Elreth se sobresaltó ante la rabia en su voz.

Él se dio cuenta de que le estaba gruñendo y se obligó a calmarse.

Aspirando profundamente, cerró los ojos.

—Ella simplemente no se ha dado cuenta todavía de cómo…

lo que me está haciendo.

Sacó la idea equivocada de tu padre.

Piensa…

piensa que ya no la necesito.

Y sí la necesito.

Una vez que se dé cuenta…

—Aaryn, mírame —su poder Alfa vibró en esas palabras y sus ojos se abrieron de golpe.

Ella se acercó nuevamente, hasta que su pecho rozó el suyo, pero no lo tocó con sus manos—.

Lamento haber dicho demasiado demasiado rápido —dijo—.

No quise lastimarte.

—¡No es eso!

—insistió él—.

Es que no entiendes…

—No, Aaryn.

Lo entiendo.

De verdad.

Y espero estar equivocada.

Estoy aquí contigo, ¿de acuerdo?

Lo que necesites.

Estoy aquí.

Un sollozo se quebró en su pecho y él se desplomó.

Elreth susurró su nombre y él cayó en sus brazos, enterrando su nariz en su cuello, en su cabello, aferrándose a ella tan fuertemente que ella gruñó.

Pero ella lo abrazó de vuelta, con un brazo acariciándole la columna, susurrándole cuánto lo amaba, que estaba allí, que no iría a ninguna parte.

Aaryn luchaba contra un tornado de lágrimas.

No podía permitirse ceder, entró en pánico cuando otro sollozo se quebró en su garganta.

Si cedía, el peso lo arrastraría y caería bajo el peso de todo.

Estaba seguro de ello.

No podía dejar que ella…

no podía decirle…

no podía pensar así…

Se apartó de los brazos de Elreth y retrocedió nuevamente, moviéndose tan rápido que su madre gruñó y se agachó otra vez.

Elreth no lo siguió, solo lo miró con esos grandes ojos tristes que él odiaba.
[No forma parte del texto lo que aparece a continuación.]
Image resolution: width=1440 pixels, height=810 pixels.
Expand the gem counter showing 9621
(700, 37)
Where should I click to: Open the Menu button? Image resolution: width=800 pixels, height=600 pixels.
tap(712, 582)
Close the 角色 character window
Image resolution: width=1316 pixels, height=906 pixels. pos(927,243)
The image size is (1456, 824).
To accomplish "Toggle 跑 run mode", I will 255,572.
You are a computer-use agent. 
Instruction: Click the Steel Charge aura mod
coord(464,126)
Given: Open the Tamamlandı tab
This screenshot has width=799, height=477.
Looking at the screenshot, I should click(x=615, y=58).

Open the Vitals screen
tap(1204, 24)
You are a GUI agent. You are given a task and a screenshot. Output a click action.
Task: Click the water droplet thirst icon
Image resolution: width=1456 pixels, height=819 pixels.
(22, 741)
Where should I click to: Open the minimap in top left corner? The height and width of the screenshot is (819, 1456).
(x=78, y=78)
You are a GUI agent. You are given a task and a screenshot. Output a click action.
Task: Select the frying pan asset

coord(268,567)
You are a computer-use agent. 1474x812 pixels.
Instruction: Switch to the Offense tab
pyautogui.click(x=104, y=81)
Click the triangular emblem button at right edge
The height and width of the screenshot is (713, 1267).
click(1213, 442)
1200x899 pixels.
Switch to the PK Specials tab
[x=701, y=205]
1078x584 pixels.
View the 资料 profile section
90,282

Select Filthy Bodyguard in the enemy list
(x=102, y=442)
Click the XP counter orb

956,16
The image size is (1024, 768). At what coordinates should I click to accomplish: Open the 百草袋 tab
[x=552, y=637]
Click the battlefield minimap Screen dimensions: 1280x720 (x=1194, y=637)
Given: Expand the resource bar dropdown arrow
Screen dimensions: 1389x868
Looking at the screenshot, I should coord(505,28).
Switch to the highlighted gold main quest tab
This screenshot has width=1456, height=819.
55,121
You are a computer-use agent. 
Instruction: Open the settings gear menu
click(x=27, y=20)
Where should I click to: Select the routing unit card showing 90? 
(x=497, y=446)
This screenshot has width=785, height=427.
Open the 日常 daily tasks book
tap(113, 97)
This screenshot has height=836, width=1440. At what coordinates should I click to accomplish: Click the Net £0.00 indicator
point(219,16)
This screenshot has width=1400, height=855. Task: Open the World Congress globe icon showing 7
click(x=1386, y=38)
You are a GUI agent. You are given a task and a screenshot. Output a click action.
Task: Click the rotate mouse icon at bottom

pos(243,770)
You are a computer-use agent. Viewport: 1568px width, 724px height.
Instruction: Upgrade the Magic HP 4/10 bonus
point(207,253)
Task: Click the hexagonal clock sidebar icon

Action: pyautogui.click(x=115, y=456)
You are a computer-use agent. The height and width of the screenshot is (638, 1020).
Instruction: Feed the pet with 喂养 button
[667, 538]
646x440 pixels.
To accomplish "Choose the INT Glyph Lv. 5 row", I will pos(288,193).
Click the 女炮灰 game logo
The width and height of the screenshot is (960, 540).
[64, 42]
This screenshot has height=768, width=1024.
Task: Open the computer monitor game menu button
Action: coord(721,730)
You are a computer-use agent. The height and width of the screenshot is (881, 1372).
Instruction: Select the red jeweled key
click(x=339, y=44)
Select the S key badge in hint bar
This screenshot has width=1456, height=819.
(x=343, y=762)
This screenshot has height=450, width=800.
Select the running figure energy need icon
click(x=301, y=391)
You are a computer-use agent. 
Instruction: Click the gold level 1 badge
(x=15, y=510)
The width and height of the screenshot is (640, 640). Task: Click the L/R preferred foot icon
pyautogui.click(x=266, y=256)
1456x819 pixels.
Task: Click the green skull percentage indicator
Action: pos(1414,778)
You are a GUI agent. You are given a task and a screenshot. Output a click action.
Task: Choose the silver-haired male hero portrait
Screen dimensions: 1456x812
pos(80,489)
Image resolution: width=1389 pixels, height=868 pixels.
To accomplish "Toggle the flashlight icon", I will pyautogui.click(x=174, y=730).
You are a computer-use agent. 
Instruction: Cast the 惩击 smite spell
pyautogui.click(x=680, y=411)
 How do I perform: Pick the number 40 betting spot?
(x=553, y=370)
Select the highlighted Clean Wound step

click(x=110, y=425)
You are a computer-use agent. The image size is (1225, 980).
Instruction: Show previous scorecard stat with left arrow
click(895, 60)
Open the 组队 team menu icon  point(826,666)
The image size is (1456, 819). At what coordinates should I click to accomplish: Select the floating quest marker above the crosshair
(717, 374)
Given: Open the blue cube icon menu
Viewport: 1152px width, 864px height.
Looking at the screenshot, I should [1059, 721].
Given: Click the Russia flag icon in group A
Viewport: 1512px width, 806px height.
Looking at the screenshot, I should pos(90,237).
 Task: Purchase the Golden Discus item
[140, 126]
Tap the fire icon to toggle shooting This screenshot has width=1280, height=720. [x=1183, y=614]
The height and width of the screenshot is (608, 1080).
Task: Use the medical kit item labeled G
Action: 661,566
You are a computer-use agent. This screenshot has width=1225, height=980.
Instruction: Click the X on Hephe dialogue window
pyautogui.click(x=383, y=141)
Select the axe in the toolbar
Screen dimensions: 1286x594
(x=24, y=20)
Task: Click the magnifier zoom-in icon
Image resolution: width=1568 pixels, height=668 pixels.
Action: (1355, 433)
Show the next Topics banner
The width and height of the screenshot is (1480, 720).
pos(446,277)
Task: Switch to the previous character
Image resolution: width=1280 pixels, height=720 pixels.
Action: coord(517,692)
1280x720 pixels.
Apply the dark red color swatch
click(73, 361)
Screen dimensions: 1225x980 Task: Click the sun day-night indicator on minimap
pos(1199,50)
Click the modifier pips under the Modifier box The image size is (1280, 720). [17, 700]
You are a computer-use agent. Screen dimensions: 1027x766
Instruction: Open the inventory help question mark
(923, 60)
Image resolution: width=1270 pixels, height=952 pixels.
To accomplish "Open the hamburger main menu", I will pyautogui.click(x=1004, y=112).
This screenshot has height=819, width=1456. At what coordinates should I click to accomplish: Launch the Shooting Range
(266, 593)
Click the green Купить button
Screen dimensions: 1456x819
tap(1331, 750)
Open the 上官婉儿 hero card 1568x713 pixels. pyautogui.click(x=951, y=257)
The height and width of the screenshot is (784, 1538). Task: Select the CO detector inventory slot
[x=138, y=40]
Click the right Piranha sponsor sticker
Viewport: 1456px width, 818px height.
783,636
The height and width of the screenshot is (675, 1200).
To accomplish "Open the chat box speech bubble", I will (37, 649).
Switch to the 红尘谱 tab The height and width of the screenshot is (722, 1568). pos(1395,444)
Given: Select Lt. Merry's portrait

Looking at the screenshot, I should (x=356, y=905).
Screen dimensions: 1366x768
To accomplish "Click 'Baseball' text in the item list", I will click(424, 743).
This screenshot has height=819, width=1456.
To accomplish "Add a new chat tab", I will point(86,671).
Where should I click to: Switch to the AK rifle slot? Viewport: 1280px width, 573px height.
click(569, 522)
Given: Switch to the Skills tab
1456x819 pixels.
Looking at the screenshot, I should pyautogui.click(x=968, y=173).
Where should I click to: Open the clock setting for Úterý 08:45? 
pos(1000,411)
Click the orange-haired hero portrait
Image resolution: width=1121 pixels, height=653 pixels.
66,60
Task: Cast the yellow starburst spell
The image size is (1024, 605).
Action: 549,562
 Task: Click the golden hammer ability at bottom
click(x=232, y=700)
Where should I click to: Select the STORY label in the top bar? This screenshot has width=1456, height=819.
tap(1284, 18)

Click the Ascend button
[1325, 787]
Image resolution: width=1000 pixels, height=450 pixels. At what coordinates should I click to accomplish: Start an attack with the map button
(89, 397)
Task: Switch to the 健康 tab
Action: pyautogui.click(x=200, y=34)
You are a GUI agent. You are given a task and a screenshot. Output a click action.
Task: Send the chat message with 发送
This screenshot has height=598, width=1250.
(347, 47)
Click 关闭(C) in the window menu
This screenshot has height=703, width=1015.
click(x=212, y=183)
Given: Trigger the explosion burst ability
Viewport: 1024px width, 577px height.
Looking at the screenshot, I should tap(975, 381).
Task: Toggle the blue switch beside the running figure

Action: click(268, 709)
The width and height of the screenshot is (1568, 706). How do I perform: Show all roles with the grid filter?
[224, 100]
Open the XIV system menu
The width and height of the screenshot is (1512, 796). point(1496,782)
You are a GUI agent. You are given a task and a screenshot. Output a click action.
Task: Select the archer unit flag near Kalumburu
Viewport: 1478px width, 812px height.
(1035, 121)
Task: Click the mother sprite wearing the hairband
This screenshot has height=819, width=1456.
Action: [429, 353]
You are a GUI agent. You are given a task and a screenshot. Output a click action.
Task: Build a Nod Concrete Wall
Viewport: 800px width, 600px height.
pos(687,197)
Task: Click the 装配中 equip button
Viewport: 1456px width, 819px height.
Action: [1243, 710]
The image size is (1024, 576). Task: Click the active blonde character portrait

Hacían que el dolor de ella fuera suyo, y sabía que su dolor era de ella y…

no podía cargar con ambos en ese momento.

Sacudió la cabeza y se dio la vuelta, de regreso a su madre, apretando la mandíbula.

—Ella solo necesita escucharme.

Solo necesito hacerle entender —insistió, con la voz tan áspera que casi era un gruñido.

La bestia de su madre lo miraba con cautela, mirando a Elreth de vez en cuando, como si pidiera ayuda.

Y eso le devolvió la ira, espesa y caliente e innegable.

—¡Deja de mirarla!

¡Ella no va a salvarte!

¡Estoy aquí, Mamá!

¡Yo estoy!

¡Yo!

¡Necesitas volver!

Todo sucedió muy rápido.

Se acercó a ella como si fuera humana, con la intención de sujetar su melena, ¡hacer que lo mirara a los ojos y lo viera!

Pero cuando se acercó a ella, ella abrió la boca y lo mordió, rápida como un rayo, sus dientes brillando y tan afilados que pasó un segundo antes de que él registrara el dolor.

Gritó e instintivamente bajó los brazos, volteándose para darle la espalda, agarrando la mano sangrante con la otra.

Elreth jadeó y se apresuró hacia él y todo cambió.

La bestia de su madre pasó corriendo junto a Elreth, hacia el otro lado de la sala de estar, gimiendo y gruñendo.

Elreth se paró sobre él, suplicándole que le mostrara su mano.

Y Aaryn miró fijamente la sangre que goteaba por debajo de su mano.

Ella lo había mordido.

Su madre lo había mordido.

—Aaryn, por favor, déjame verla.

Puedo aplicar presión…

Se enderezó y se puso de pie, volviéndose hacia donde su madre, ahora capaz de moverse, caminaba por la sala, mirando las ventanas y dudando, como si estuviera calculando si podría saltar por una de ellas.

Ese pánico volvió a surgir, arañando su garganta, y comenzó a seguirla, pero Elreth gritó.

—¡AARYN, TIENES QUE DETENERTE ANTES DE QUE ELLA TE MATE!

Se detuvo en seco en el mismo momento en que la bestia de su madre se dio la vuelta para enfrentarlos, con la barbilla baja y el labio levantándose nuevamente.

Y se dio cuenta, de repente, de lo que estaba haciendo.

El pensamiento llegó e intentó alejarlo.

Pero no se iba.

Porque él conocía ese sentimiento.

Se había sentido así mismo cuando era pequeño y su madre estaba tan enferma que no podía dejar su lado ni siquiera para conseguir más comida.

Había sido prisionero de su enfermedad entonces, y ella era prisionera de su pánico ahora.

Ninguno de los dos tenía derecho a hacerle eso al otro.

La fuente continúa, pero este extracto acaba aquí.